● **Prompt**
Count every line below that holds the word "arrow", and give the number with no other words.

● **Available data**

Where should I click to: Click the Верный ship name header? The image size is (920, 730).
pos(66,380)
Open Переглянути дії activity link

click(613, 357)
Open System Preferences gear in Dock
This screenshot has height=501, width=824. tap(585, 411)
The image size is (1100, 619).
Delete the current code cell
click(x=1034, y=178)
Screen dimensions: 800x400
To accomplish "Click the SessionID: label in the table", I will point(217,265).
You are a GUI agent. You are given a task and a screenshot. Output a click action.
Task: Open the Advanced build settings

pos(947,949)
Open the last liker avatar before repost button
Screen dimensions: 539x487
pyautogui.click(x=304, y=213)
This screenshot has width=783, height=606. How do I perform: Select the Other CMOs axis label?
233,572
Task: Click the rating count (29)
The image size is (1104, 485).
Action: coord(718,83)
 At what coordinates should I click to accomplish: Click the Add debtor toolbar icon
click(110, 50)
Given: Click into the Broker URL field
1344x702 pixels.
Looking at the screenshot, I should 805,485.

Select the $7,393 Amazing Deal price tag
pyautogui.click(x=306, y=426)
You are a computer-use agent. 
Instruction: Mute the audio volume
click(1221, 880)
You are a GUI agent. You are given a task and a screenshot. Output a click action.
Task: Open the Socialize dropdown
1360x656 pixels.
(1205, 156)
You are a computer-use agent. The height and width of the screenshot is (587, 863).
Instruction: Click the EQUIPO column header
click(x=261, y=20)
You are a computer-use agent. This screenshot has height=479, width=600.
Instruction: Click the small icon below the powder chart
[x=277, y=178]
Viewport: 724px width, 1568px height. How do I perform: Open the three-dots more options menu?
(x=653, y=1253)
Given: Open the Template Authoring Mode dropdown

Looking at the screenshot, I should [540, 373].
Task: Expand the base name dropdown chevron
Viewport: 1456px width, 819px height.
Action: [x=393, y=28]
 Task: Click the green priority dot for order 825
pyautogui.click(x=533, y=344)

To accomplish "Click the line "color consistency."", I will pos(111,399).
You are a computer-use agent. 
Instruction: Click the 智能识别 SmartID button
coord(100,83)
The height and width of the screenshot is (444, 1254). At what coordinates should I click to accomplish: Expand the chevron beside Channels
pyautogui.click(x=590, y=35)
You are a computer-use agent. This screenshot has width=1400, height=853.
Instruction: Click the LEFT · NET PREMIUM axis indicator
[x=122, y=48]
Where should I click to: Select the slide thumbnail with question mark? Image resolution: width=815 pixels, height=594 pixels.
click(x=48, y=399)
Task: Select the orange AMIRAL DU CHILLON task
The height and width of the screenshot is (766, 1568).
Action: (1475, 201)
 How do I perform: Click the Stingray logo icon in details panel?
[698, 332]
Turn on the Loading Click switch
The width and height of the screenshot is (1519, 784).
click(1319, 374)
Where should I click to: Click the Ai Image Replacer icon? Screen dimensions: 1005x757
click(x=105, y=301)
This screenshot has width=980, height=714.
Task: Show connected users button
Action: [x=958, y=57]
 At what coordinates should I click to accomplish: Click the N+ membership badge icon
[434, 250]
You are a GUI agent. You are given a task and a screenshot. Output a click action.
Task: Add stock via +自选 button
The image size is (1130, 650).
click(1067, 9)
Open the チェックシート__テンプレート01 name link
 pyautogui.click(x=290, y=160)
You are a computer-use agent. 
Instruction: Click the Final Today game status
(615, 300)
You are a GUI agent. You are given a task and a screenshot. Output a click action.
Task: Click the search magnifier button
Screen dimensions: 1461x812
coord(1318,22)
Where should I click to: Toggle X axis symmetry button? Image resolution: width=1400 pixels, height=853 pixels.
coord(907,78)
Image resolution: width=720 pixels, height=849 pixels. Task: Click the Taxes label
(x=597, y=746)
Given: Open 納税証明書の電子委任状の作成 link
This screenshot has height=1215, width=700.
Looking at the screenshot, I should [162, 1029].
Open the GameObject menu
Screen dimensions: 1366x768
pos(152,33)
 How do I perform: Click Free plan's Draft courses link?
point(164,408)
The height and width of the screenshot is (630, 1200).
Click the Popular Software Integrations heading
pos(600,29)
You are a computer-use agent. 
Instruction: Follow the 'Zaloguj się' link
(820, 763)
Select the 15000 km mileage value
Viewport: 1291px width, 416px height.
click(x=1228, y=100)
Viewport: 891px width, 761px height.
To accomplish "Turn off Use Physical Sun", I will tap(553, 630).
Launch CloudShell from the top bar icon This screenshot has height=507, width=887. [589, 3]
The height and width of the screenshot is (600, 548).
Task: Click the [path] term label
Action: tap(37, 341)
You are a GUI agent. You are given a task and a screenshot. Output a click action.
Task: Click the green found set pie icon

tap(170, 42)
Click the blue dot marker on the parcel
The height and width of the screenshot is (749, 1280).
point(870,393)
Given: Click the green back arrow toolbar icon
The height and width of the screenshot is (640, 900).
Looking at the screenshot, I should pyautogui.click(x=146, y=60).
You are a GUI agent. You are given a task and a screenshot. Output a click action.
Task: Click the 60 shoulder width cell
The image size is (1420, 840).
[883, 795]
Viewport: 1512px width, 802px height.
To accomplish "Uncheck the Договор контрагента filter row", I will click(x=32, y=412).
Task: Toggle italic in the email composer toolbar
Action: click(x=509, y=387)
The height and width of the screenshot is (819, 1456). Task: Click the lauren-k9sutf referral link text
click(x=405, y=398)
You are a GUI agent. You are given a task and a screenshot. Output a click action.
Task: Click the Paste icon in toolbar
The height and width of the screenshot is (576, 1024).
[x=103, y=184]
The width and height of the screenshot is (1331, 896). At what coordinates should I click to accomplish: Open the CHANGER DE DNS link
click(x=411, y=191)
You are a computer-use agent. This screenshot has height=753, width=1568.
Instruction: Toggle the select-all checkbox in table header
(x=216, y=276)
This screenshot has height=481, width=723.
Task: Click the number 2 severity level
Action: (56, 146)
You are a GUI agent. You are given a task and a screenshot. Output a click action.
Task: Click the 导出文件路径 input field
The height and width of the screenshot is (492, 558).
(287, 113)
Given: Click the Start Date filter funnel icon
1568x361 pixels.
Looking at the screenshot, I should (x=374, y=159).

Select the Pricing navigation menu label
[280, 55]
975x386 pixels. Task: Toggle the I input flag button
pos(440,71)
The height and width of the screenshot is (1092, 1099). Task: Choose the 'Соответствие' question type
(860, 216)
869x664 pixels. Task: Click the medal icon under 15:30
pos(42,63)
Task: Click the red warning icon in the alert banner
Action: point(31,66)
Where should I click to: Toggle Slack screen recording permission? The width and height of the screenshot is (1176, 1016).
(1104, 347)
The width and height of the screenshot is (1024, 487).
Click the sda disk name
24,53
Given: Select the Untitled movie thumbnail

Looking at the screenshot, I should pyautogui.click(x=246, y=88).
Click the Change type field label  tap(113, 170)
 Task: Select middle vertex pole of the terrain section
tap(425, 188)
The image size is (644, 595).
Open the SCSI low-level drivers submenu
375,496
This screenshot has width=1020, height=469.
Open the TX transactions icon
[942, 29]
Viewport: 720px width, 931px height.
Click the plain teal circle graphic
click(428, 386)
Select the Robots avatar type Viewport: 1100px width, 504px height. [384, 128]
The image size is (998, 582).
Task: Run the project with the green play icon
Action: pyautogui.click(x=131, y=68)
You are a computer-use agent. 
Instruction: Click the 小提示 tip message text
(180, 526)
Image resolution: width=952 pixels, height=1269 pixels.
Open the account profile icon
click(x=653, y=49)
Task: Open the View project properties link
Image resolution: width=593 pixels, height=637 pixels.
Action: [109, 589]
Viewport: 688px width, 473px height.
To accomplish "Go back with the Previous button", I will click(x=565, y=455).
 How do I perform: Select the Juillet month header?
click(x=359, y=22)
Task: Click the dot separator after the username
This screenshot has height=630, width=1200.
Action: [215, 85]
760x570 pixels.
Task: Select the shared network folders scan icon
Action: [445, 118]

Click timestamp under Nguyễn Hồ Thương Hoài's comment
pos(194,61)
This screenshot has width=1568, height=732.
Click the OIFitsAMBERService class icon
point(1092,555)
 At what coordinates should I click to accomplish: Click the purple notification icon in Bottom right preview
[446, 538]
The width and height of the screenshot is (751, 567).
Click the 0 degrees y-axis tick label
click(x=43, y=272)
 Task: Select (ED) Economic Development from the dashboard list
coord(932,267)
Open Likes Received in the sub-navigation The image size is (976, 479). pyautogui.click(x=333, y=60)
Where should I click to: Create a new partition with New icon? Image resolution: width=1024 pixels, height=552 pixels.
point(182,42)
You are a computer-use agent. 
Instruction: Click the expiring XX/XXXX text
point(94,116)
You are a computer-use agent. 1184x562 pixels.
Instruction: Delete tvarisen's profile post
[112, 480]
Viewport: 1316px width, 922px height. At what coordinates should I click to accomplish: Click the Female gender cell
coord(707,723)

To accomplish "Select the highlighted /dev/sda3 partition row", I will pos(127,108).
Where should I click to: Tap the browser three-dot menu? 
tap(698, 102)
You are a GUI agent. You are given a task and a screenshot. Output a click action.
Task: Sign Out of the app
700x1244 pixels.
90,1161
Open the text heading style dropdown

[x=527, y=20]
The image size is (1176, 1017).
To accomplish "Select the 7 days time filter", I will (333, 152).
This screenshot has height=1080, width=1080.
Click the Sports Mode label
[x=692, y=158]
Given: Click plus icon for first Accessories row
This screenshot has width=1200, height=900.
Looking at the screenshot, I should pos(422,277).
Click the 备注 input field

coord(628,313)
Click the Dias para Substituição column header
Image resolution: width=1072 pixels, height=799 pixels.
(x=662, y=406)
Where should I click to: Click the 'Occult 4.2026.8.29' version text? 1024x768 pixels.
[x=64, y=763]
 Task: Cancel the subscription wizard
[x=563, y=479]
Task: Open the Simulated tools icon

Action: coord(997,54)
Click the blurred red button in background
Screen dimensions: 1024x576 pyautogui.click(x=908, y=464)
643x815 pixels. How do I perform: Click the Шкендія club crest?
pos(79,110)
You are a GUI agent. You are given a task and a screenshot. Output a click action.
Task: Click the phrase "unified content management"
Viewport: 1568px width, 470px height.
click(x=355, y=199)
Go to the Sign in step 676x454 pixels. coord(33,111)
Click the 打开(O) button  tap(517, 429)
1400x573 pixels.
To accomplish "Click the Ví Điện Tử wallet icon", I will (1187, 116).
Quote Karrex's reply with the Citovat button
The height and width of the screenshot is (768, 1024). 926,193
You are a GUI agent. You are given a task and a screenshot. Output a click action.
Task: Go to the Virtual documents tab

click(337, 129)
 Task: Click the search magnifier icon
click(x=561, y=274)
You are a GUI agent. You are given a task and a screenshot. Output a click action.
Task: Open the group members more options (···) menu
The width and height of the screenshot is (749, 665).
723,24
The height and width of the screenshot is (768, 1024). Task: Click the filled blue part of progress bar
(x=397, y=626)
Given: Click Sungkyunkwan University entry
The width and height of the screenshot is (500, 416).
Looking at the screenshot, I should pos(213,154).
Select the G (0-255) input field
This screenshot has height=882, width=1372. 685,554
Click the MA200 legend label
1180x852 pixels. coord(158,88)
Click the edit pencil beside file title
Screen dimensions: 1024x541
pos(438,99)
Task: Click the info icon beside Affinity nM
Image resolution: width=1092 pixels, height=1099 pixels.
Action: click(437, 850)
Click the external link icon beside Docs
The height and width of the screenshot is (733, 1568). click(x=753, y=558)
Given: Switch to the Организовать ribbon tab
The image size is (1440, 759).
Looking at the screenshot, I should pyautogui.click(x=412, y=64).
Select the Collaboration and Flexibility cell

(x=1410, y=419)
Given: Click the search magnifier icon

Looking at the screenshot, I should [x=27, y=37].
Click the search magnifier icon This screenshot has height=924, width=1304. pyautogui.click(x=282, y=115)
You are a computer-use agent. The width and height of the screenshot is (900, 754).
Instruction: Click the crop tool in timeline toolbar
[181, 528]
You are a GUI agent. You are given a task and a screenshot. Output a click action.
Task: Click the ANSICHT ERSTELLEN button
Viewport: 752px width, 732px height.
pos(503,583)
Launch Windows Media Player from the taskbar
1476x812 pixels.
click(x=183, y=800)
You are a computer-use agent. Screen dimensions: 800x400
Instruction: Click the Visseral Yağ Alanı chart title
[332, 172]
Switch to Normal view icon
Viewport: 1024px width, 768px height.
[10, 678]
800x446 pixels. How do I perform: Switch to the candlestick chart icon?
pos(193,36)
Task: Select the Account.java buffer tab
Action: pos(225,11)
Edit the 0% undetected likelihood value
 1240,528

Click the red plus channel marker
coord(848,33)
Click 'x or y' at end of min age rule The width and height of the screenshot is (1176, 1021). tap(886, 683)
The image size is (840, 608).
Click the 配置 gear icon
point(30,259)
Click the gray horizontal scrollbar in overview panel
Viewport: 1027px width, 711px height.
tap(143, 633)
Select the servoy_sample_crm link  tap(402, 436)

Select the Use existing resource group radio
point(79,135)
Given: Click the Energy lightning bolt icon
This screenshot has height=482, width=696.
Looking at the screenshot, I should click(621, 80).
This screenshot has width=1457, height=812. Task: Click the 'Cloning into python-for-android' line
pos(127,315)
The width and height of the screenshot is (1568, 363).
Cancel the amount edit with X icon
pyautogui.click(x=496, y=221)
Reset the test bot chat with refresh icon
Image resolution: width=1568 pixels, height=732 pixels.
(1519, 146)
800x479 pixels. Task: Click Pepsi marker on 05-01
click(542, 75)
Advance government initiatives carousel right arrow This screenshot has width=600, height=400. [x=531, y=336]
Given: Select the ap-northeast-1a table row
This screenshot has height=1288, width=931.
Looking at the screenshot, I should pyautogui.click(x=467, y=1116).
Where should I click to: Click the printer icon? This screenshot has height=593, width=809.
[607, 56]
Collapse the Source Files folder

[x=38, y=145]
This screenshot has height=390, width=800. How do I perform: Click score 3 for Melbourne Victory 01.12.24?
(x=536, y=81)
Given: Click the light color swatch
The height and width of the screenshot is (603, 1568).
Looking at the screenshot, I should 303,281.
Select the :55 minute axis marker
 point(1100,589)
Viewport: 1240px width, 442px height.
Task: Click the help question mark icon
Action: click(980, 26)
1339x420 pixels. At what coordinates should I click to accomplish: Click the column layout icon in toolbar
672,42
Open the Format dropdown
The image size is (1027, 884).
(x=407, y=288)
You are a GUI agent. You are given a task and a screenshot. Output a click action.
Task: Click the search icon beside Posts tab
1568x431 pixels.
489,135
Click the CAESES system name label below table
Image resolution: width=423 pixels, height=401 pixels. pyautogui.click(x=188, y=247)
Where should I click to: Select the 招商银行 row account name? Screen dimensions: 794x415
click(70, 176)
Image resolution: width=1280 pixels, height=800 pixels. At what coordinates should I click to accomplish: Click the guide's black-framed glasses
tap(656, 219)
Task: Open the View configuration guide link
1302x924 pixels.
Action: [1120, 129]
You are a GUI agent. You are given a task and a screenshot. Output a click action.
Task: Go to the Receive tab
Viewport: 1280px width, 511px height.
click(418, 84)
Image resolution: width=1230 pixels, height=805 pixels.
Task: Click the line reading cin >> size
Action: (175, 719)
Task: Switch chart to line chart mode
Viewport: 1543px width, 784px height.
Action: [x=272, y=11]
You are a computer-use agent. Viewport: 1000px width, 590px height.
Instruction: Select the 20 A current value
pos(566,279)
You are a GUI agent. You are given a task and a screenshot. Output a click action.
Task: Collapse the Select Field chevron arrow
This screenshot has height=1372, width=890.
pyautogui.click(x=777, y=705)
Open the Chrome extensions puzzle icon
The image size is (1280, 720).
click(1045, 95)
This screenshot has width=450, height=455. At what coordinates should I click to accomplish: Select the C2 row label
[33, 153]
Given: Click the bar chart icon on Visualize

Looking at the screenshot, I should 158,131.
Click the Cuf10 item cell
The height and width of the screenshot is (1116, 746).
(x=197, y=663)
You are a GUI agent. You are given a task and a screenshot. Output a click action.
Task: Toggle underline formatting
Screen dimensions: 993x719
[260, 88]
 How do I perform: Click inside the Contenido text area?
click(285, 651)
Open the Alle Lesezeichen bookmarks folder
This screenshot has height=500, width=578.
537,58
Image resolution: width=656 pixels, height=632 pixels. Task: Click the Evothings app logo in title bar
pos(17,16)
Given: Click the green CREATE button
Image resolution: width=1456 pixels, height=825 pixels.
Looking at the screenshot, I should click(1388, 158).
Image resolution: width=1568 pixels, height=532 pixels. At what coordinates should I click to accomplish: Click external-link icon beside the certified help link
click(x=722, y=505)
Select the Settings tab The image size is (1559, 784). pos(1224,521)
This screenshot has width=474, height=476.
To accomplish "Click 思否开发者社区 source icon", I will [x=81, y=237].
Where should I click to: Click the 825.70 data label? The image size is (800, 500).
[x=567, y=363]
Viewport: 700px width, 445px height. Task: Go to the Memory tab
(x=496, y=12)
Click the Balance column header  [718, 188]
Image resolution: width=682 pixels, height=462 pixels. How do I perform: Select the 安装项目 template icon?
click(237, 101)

● **Response**
3